--- MATERIAL FOR THIS EXERCISE Enclosed Below ---

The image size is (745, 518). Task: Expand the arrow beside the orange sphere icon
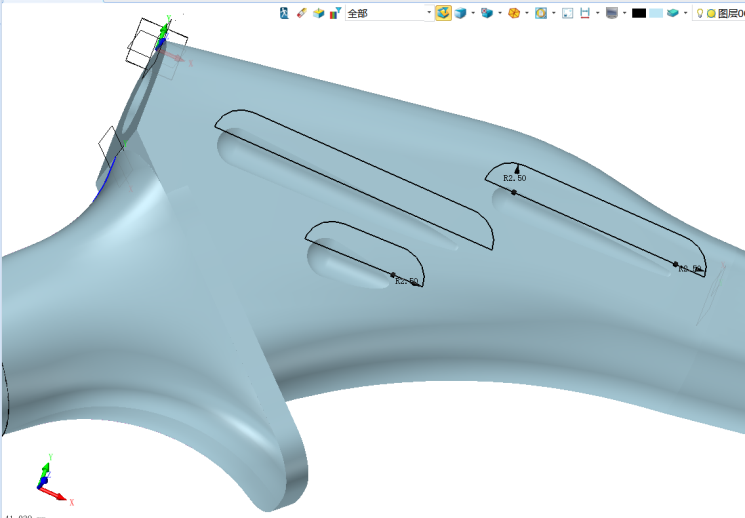point(526,13)
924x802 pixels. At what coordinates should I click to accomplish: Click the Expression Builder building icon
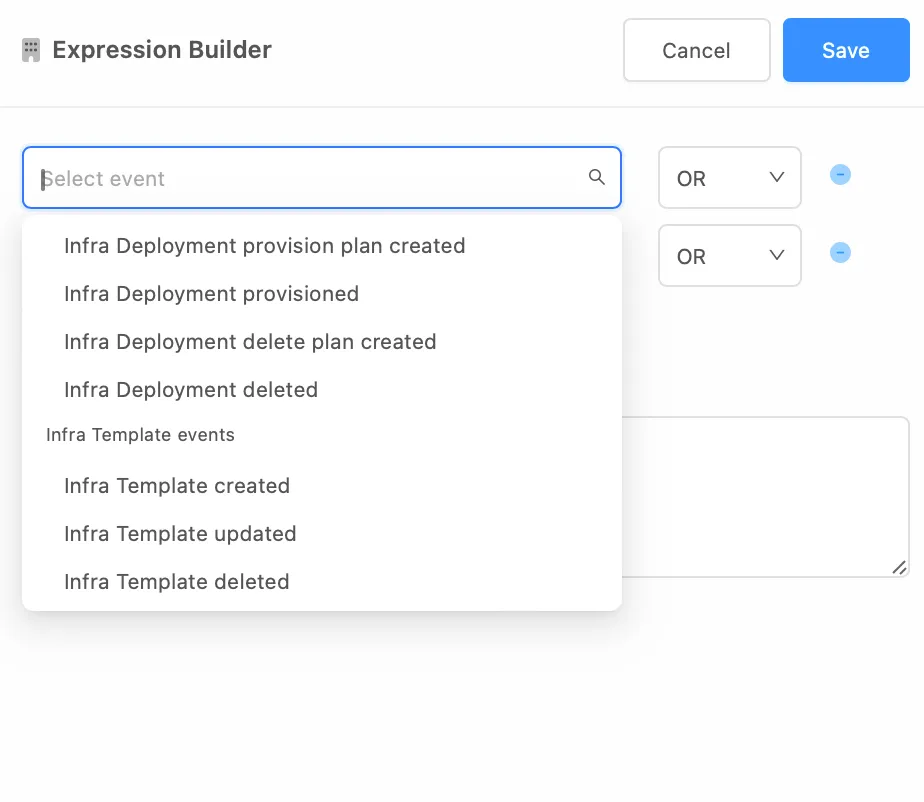coord(31,50)
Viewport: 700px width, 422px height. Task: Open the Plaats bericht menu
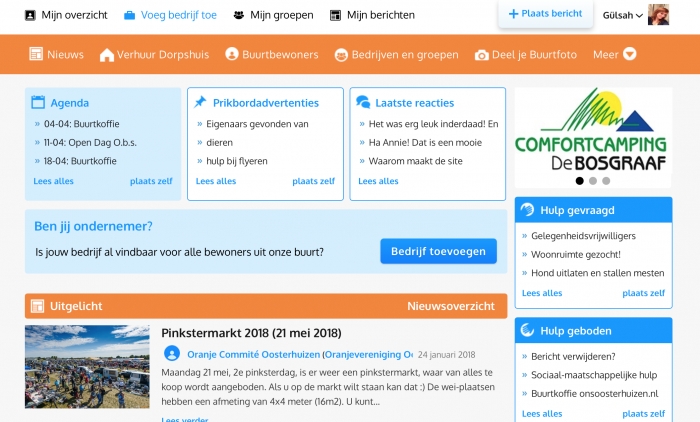coord(545,14)
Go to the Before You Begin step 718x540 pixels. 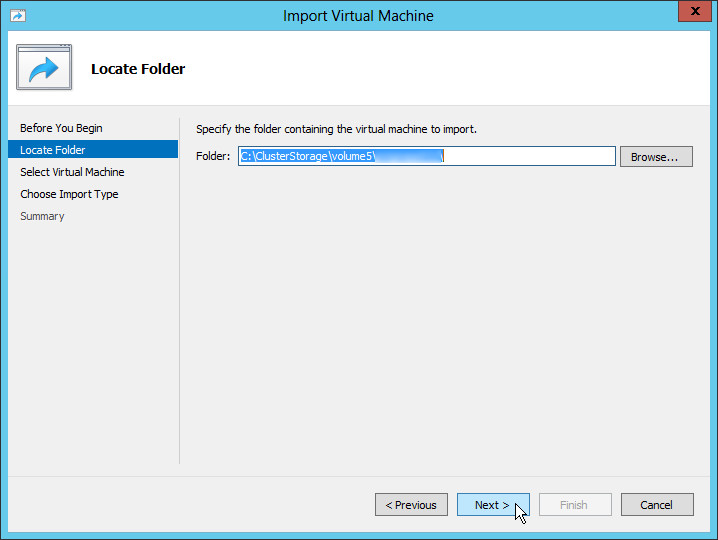tap(61, 128)
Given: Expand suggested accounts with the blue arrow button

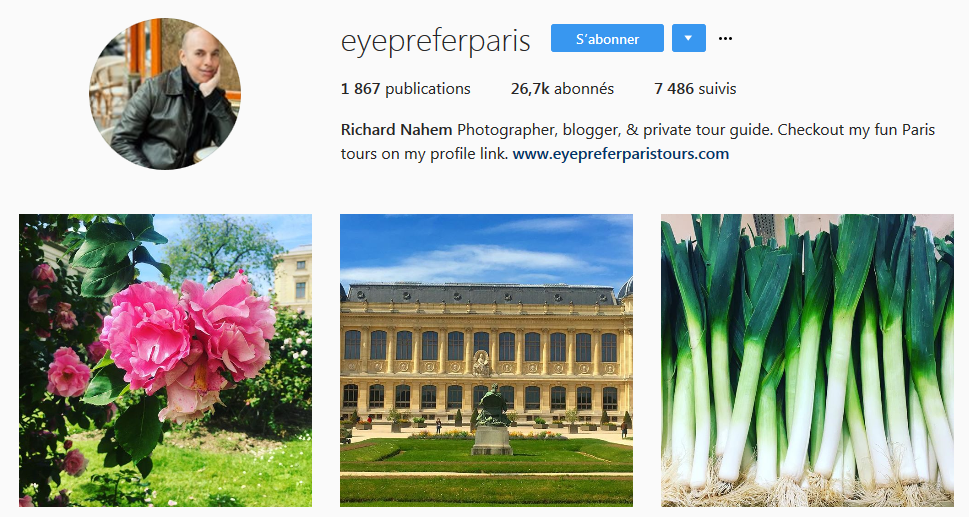Looking at the screenshot, I should tap(688, 38).
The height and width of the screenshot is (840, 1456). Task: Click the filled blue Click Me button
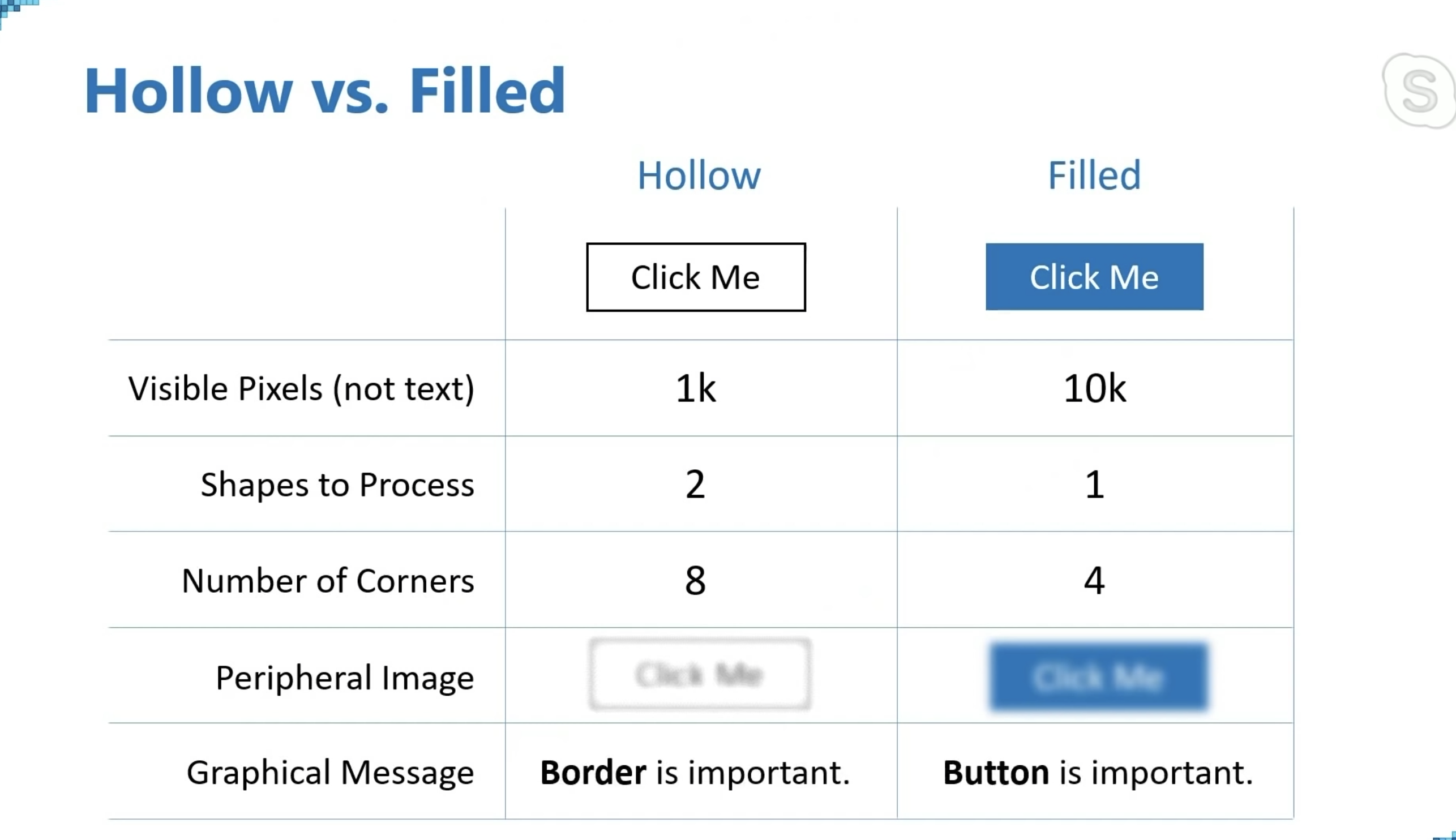pos(1094,277)
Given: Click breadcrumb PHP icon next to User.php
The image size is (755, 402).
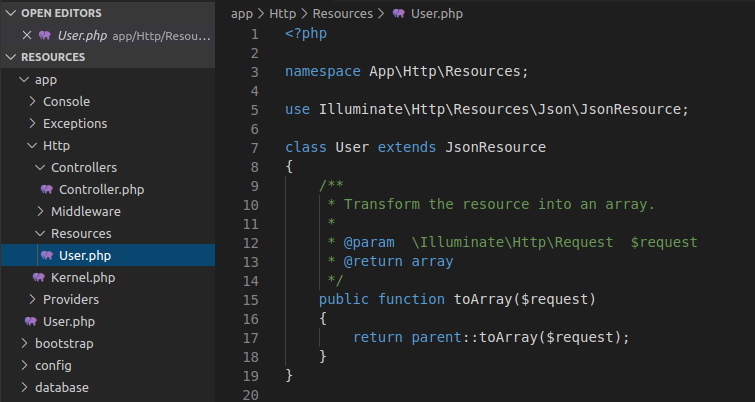Looking at the screenshot, I should pyautogui.click(x=399, y=14).
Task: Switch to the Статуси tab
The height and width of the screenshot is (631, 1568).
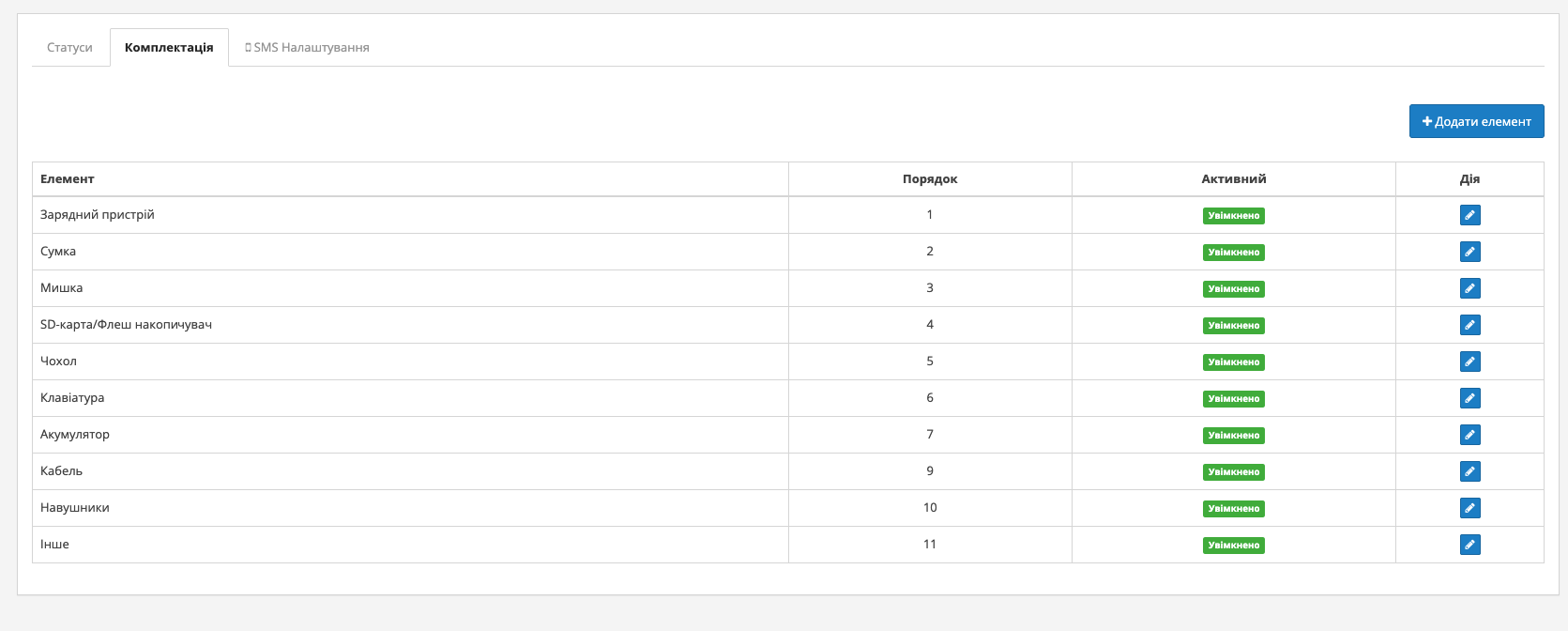Action: click(x=69, y=47)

--- End of Enclosed MATERIAL FOR THIS EXERCISE ---

WHAT YOU NEED TO DO -> For this exercise, set down the lines in the entries above from the one with "Given: Expand suggested" through the one with "Given: Click breadcrumb" exactly as written, without any pictures.

RESPONSE ->
Given: Expand suggested accounts with the blue arrow button

Looking at the screenshot, I should tap(688, 38).
The height and width of the screenshot is (840, 1456). Task: Click the filled blue Click Me button
pos(1094,277)
Given: Click breadcrumb PHP icon next to User.php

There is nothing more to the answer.